Il y en a trop et jamais assez dans le même temps, beaucoup d'esbroufe et de giclures en gros plan, une certaine barbarie dans les combats qui ici ne prennent jamais, ou alors retombent directement après que les champs-contrechamps héroïques aient eu raison du regard bovin de Russell Crowe, excellent acteur visiblement condamné à interpréter jusqu'à la fin de ses jours ce même guerrier bravant les pièges de l'ennemi et du cœur des femmes. Sourcil froncés, l'œil mou et délavé comme si un rayon de soleil l'aveuglait, il nous permet d'écrire qu'on l'a connu plus investi dans la recherche charismatique et psychologique d'un personnage.

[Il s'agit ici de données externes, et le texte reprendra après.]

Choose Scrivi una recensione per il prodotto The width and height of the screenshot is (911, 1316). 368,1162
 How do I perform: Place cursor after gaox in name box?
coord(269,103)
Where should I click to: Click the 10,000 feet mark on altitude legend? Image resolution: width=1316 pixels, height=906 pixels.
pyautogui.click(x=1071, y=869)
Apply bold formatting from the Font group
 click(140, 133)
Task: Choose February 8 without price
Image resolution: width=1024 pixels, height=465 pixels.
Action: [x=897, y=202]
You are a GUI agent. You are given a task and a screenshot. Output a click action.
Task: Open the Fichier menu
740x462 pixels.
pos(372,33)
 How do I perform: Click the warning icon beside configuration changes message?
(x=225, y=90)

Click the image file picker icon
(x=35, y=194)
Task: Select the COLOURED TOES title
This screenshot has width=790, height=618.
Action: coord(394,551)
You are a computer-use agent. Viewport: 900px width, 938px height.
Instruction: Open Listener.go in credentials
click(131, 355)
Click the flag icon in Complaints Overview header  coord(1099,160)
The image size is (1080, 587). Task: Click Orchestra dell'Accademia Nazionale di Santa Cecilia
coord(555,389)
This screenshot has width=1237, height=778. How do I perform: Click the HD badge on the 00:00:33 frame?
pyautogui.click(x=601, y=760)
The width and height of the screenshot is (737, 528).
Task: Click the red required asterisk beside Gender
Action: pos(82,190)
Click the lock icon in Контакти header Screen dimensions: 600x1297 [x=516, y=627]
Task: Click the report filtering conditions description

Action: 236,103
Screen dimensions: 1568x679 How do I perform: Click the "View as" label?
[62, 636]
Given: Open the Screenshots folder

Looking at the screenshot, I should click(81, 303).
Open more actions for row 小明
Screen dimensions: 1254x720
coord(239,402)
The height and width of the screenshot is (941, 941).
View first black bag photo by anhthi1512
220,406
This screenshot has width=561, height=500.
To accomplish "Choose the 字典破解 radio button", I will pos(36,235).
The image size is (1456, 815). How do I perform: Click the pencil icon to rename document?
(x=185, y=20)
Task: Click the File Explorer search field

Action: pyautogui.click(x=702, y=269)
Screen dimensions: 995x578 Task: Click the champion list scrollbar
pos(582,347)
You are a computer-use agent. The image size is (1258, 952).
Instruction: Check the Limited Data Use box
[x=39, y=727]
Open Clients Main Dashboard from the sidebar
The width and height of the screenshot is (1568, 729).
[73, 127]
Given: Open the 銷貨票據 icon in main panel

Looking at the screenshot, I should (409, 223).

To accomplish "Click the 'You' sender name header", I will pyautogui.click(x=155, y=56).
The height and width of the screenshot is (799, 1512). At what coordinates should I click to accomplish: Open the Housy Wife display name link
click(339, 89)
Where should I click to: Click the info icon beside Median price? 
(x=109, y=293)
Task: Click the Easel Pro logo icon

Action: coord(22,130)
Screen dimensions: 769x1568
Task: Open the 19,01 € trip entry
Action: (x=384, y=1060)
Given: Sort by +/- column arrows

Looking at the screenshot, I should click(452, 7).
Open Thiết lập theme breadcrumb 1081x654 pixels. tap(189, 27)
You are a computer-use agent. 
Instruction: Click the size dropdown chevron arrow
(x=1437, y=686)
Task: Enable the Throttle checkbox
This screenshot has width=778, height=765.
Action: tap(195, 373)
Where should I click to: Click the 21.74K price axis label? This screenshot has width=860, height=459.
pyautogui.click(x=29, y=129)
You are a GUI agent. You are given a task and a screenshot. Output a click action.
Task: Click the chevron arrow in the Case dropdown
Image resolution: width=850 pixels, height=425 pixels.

Pourtant ce Robin des Bois n'a rien de foncièrement mauvais, mais suscite l'ennui que procure une grosse production mille fois vue et déroulée sans rythme ni idées. Cate Blanchett a beau être la magnificence incarnée, rien n'y change : Robin des bois se veut viscéral, profond, audacieux, mais il n'est que retenu par la raison et le bien-penséisme hollywoodien, c'est-à-dire la diabolique confusion entre l'art et son commerce.

* N'oublions pas non plus qu'entre Gladiator et Robin des Bois, Ridley Scott a réalisé trois autres films à mon avis mineurs et eux aussi ancrés dans ce "non-style" auquel il s'est adapté pour chaque genre : Une grande annéeAmerican Gangster et Mensonges d'État, ainsi que plusieurs productions qui auront su rehausser sa crédibilité artistique, en tout cas plus que les films précédemment cités.

Jean-Baptiste Doulcet


2h28 - Etats-Unis - Scénario : Brian HELGELAND, Ethan REIFF, Cyrus VORIS, Tom STOPPARD - Interprétation : Russell CROWE, William HURT, Cate BLANCHETT, Vanessa REDGRAVE, Léa SEYDOUX.